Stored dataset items
────────────────────
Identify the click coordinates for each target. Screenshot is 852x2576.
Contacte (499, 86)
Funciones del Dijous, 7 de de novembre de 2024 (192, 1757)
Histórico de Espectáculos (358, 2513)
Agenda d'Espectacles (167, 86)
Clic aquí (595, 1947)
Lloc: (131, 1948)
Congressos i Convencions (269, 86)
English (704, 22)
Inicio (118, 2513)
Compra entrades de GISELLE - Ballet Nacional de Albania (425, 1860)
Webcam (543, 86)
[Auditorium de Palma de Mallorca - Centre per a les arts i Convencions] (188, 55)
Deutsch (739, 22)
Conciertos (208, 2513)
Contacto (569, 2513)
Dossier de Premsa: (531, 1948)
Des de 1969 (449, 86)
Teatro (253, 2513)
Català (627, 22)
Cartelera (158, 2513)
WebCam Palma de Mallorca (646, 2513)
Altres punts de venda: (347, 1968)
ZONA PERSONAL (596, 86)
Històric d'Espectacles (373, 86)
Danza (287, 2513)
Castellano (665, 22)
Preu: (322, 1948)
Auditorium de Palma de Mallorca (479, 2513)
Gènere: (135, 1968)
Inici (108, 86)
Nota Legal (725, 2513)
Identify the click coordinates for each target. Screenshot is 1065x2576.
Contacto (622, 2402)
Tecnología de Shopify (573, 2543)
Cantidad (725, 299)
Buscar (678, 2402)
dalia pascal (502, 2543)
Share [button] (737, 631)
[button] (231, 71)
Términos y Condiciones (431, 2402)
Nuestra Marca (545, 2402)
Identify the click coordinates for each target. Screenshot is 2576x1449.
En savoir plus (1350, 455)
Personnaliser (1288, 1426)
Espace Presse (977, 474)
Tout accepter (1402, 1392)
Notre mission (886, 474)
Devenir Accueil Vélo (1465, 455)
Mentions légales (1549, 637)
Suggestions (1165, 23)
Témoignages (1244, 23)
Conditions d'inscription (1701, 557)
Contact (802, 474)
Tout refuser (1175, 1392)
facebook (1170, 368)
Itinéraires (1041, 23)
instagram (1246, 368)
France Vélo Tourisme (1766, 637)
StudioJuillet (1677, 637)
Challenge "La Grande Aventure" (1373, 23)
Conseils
────────────────────
Task to complete
What is needed is a copy of every line above in which "coordinates" appears.

Task output
Identify the click coordinates for each target. Screenshot is 852x2576.
Identify the click coordinates for each target. Screenshot is 1065x2576.
Identify the click coordinates for each target. Screenshot is 2576x1449.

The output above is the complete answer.